Photo credit: Karen Hatch
As part of the Royal Academy of Music’s Academy’s Jazz @ 30 celebrations and tying in with the 2017 EFG London Jazz Festival, PETE CHURCHILL will be directing a concert in RAM’s Duke’s Hall hat is, to all intents and purposes, a ‘retrospective’ of his writing over several years. Pete writes:
I always thought you had to die to get a ‘retrospective’. Clearly that’s not always the case… Anyway, I thought it might be interesting to scribble a few thoughts.
The planning for this concert has been a real challenge – a task both thrilling and daunting. Thrilling, because as a composer it is a rare privilege to be asked to present a concert of entirely your own music and to have it played by a crack ensemble! And the Academy Big Band is truly a ‘crack’ ensemble – an astonishing collection of talented musicians. Daunting, because I am writing for a band populated entirely by my own composition students!
At the Royal Academy, every jazz student is a composition student. They produce an enormous amount of original music all year, every year… all of which gets played and much of which is featured in their final recitals. (As our distinguished guitar teacher, John Parricelli, once said to me in a candid moment: “If we don’t write music, what are people going to play in 50 years’ time?”.)
These students are all trained to be creative, original and, above all, critical musicians – so it would be foolish of me to expect an easy ride! No pressure there then!
However, when Nick Smart offered me the gig, even as all of the above crowded my mind, I immediately said ‘yes’. Having said ‘yes’ I then had to try and imagine what a ‘retrospective’ concert might look and sound like.
Jazz composition is hugely dependant on the people who play it. It really only comes to life when the players lift the music off the page and, crucially, when the improvisers get involved. So I began by thinking of who, besides the Academy Big Band I would like to have on stage beside me.
London Vocal Project has been together for almost ten years now and so much of my writing in that time has been almost exclusively for them. I am so grateful that they have agreed to be there and to take on the music I have written for them. They’re incredible. Being also a singer and a songwriter I knew that if it was truly to be a retrospective then that part of my output had to be represented as well. I am extraordinarily lucky to have Mishka Adams to sing the songs I write – and so I have persuaded her to step out of LVP from time to time to do just that.

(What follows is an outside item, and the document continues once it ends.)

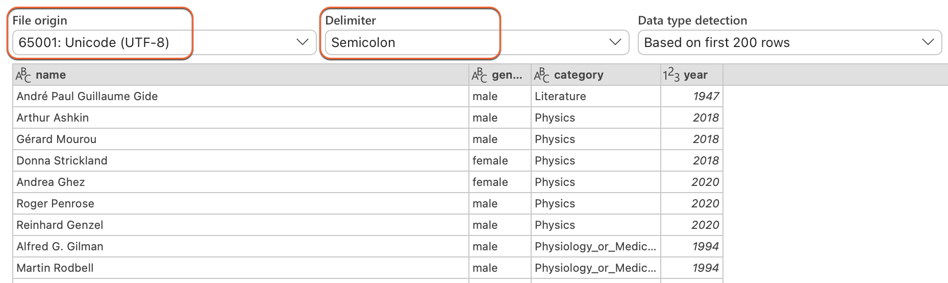Select the year column header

Last, but certainly not least, both Mark Lockheart an Nikki Iles have a long history with the LVP having recorded with us on Kenny Wheeler’s Mirrors -an album of his beautiful poetry settings – and they have both agreed, with the minimum of cajoling, to be part of this concert as well.
I think it was Benjamin Britten who once said that he considered himself an ‘occasional’ composer – meaning his job, as a composer in society, was to compose for whatever ‘occasion’ arose. When I graduated from the Guildhall PostGrad Course 30 years ago, I simply wanted to work… to be ‘useful’. Taking a leaf out of Benjamin Britten’s book I have tried, above all, to bear that in mind… and to make myself as useful as possible.

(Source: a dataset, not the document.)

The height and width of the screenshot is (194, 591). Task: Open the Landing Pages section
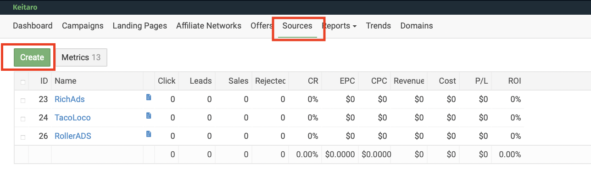(x=140, y=26)
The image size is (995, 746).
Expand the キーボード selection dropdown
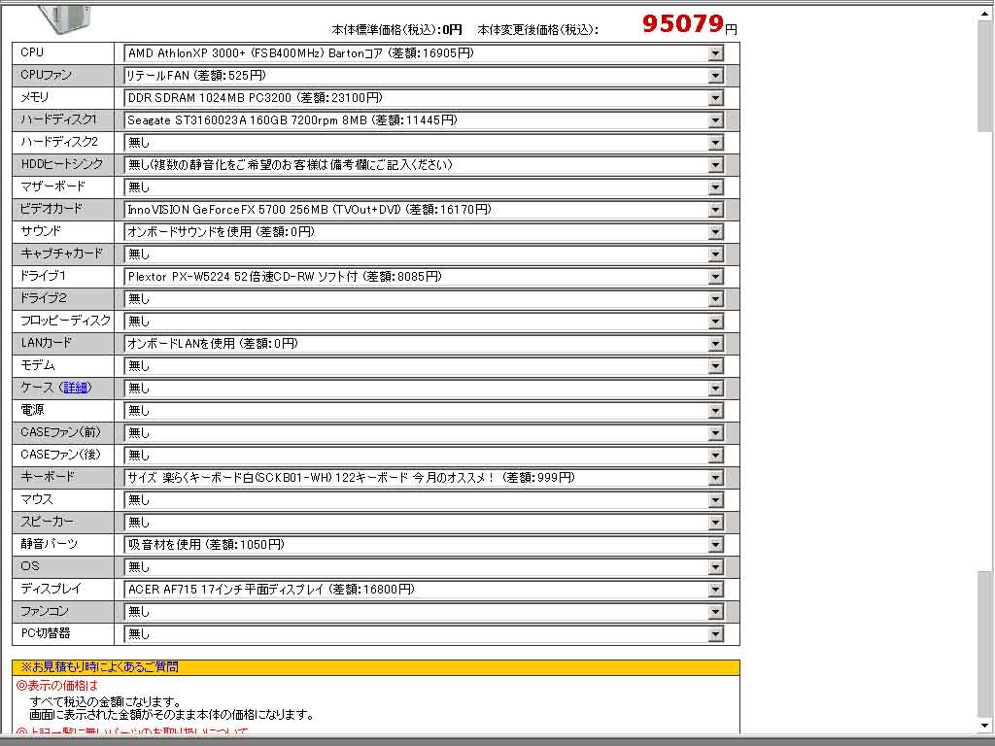pyautogui.click(x=715, y=478)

Conservatoires may have originally been established to prepare graduates for what is now called a ‘platform’ career as performers, but it is clear that if most of us are to survive as musicians we will need to entertain the thought of a ‘portfolio’ career and find a range of musical activities to occupy ourselves.
With that in mind I have chosen a wide variety of music for this concert on 19 December – music that stretches from charts I wrote several decades ago for the BBC Big Band, through to the the more recent extended pieces for contemporary jazz orchestra (including a new commission) – with Mark Lockheart as the featured soloist. On the way there will be re-workings of 16th century madrigals, settings of Shakespeare for choir and big band, and selections from the narrated song-cycles (epic ‘groove’ oratorios!) that I’ve been writing regularly for massed choirs of all ages at the Albert Hall, every two years since 2005.
So that’s it! Please come if you can.
As for whether there is any more music to come… I remember a wonderful TV commercial a few years ago for a certain Australian lager, where a tourist plucked up the courage to ask an outback farmer if he’d been farming sheep all his life. The answer was: “Not yet!”